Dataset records
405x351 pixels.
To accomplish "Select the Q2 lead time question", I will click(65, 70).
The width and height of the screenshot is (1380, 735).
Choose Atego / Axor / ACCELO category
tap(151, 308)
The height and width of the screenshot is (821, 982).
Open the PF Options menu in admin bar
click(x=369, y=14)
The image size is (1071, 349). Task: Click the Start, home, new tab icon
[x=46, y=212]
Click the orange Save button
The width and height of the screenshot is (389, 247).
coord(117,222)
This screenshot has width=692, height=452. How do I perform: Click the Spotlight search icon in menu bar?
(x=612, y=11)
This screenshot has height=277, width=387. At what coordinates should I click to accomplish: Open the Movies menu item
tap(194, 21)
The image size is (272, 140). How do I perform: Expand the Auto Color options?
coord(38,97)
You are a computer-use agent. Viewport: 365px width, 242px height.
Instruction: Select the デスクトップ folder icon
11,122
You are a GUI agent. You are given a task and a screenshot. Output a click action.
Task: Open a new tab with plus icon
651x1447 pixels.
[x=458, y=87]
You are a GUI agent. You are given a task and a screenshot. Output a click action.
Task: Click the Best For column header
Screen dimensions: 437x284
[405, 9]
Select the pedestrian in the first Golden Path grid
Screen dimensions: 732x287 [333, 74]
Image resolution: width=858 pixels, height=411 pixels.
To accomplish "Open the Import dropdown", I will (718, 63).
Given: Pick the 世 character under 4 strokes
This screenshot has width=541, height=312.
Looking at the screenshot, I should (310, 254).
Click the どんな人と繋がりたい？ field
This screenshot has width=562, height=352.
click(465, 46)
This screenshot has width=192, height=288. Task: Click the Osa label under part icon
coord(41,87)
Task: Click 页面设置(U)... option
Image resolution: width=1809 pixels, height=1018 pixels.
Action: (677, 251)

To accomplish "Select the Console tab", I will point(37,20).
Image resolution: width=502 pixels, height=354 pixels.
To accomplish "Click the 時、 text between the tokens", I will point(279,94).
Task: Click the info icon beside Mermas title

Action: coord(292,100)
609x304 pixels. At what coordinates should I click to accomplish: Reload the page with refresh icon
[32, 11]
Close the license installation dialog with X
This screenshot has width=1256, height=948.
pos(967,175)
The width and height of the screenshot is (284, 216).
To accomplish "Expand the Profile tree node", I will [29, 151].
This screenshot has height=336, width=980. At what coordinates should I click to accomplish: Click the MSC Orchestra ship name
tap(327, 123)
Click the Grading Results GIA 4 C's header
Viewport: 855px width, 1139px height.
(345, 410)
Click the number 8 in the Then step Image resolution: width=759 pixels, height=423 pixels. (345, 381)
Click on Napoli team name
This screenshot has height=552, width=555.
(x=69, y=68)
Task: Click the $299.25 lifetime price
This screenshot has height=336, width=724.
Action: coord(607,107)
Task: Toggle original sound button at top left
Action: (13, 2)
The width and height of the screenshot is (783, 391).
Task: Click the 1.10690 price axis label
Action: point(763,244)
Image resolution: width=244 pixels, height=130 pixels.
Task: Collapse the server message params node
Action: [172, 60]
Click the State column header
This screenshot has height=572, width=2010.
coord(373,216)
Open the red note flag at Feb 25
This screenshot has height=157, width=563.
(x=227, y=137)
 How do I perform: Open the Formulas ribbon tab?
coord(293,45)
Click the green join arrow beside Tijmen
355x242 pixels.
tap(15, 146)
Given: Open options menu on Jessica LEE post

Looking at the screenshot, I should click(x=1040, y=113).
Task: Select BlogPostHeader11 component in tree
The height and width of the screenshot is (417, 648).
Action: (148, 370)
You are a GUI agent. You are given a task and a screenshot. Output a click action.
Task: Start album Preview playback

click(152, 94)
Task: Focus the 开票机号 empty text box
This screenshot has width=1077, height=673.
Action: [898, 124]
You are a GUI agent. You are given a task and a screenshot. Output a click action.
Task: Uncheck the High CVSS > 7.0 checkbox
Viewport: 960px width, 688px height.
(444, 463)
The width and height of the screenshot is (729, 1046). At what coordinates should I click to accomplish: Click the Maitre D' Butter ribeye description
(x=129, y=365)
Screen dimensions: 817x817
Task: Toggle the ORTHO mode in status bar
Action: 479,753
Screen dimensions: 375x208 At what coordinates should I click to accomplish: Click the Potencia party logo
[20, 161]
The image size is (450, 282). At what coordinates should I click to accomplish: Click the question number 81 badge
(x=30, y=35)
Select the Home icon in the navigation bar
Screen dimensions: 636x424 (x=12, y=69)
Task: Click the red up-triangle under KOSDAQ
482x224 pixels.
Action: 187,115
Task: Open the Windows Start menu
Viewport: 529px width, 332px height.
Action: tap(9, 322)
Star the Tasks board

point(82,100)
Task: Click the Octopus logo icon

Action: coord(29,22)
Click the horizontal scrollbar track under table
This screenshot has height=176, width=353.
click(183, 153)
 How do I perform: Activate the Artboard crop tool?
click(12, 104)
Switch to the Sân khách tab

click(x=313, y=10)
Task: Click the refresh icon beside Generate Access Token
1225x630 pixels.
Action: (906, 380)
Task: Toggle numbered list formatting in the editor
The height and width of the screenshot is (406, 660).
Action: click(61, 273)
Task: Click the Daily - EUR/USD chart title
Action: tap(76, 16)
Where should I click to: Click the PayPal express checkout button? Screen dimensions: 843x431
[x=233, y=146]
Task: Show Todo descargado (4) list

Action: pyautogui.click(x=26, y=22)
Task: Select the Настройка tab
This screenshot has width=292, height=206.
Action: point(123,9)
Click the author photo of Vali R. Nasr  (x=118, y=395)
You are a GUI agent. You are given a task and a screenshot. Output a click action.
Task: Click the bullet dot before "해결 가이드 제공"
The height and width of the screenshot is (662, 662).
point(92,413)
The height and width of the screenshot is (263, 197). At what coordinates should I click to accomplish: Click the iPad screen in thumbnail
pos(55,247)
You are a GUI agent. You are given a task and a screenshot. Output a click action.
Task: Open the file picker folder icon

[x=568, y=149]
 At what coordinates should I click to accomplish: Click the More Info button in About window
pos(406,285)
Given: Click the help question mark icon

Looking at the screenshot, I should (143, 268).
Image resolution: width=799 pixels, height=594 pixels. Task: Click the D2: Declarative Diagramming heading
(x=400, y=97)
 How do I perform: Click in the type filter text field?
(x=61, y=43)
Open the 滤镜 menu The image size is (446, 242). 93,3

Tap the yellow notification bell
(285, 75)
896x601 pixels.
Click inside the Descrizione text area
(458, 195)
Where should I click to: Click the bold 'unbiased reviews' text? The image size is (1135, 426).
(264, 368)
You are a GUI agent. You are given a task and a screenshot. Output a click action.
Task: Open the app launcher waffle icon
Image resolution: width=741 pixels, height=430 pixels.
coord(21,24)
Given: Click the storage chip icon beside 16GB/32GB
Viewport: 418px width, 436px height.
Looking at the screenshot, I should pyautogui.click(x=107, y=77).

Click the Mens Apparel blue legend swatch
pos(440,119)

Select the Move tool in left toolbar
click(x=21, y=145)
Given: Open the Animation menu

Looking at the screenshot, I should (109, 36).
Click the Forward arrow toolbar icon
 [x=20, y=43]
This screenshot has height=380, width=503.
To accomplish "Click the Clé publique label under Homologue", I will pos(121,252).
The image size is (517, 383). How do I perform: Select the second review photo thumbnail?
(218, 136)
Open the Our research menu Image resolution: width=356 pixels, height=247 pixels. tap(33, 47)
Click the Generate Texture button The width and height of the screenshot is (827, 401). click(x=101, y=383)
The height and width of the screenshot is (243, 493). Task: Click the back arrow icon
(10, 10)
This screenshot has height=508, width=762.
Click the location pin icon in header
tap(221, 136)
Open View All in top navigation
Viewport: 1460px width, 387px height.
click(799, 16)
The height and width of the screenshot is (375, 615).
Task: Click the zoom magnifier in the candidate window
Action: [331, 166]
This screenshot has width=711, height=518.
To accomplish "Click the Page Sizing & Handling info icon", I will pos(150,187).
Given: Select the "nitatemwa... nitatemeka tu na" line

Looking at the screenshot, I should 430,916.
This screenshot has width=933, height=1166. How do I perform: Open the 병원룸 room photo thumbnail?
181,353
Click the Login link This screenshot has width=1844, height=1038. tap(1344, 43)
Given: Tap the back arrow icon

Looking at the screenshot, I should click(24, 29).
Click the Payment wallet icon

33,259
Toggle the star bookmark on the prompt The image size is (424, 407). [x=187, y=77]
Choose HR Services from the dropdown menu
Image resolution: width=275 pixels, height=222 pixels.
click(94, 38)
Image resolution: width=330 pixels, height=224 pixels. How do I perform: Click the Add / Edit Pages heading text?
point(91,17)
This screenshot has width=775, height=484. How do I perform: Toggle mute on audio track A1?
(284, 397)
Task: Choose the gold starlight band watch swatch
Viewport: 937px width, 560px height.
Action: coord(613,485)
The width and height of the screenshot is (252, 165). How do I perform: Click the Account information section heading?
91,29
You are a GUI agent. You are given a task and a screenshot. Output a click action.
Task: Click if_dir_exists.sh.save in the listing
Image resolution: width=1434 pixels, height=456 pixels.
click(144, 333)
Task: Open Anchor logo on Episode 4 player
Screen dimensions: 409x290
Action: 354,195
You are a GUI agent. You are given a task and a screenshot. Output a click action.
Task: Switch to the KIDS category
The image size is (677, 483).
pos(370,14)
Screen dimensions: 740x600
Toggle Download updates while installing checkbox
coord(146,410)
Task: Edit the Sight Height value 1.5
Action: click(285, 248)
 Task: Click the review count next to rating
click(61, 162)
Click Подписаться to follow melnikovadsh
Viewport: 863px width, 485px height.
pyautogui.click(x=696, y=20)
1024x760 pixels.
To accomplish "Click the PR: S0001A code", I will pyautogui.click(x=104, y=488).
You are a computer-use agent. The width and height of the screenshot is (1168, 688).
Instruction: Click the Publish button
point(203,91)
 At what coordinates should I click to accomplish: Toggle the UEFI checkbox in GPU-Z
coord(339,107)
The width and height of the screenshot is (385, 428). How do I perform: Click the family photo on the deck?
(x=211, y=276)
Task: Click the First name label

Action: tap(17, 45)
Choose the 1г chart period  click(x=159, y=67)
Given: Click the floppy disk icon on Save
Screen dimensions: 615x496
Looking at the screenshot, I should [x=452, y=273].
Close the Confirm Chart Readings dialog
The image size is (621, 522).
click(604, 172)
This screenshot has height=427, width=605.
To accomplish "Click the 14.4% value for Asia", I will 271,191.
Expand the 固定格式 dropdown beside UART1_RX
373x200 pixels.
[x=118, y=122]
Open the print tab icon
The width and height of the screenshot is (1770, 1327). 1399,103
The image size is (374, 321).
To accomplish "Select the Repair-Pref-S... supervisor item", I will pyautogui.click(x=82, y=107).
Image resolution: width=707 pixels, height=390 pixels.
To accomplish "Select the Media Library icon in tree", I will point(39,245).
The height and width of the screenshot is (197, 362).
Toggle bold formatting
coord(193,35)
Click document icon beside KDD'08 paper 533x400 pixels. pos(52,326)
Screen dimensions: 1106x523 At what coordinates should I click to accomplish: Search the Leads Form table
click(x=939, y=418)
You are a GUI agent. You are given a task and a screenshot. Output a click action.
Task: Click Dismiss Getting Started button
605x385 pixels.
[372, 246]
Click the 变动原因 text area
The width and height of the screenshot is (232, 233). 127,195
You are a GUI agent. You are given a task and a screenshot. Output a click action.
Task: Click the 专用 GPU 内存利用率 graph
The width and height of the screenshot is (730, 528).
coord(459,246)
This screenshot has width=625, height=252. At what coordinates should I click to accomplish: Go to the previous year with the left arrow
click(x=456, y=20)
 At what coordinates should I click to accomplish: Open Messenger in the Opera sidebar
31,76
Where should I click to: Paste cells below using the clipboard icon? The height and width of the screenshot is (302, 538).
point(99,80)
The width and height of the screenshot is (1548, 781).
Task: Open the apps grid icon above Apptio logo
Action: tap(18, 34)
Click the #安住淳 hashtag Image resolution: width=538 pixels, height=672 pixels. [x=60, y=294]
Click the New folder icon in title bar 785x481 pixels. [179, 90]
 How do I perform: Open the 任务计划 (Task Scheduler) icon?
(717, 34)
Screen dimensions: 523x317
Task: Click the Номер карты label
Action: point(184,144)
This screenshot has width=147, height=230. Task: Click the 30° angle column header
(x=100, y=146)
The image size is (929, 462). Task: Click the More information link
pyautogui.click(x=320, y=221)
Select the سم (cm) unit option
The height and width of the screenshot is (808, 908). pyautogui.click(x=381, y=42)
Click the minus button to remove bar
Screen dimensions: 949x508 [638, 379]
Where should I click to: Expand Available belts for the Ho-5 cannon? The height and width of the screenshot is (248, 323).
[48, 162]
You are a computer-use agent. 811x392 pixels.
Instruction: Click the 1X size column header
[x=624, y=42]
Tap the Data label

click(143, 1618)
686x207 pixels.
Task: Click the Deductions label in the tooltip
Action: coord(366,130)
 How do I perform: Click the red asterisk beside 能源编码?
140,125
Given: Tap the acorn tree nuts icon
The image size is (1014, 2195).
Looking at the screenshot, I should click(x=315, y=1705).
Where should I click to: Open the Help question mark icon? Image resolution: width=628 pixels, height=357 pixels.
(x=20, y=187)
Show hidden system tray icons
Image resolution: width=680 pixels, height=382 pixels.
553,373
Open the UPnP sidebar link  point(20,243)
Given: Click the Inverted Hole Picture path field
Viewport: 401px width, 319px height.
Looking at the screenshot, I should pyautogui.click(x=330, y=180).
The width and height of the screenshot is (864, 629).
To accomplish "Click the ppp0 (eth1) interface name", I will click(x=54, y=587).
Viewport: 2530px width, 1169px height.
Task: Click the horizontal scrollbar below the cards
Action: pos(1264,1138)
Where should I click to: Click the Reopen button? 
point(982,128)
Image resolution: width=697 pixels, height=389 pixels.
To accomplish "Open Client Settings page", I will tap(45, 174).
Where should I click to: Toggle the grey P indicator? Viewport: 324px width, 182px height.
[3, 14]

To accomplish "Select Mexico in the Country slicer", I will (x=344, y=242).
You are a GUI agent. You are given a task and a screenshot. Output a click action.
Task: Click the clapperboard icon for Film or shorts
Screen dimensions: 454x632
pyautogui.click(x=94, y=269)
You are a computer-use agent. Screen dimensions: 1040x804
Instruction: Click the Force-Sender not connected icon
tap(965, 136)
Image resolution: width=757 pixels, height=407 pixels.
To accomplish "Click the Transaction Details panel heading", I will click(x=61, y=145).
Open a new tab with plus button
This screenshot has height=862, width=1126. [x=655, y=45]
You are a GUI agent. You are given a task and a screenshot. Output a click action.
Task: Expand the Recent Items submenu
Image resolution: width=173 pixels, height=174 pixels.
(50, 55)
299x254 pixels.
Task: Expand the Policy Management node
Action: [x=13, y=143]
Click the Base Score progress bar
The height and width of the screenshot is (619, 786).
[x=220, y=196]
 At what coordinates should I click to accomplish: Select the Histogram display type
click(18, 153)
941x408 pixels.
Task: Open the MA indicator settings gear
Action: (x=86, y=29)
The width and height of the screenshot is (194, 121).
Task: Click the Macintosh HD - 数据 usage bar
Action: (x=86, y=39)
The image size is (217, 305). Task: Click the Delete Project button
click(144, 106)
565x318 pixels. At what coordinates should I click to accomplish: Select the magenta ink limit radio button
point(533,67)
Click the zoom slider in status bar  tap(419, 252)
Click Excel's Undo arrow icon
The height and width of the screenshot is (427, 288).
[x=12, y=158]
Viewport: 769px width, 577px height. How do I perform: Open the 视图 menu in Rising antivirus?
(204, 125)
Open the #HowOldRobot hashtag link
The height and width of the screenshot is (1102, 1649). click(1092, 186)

REQUIRED ACTION
Transcribe the lines from the first line of the records through the line that contains "The height and width of the screenshot is (821, 982).", both included, and add nothing else.

YOUR SOLUTION
405x351 pixels.
To accomplish "Select the Q2 lead time question", I will click(65, 70).
The width and height of the screenshot is (1380, 735).
Choose Atego / Axor / ACCELO category
tap(151, 308)
The height and width of the screenshot is (821, 982).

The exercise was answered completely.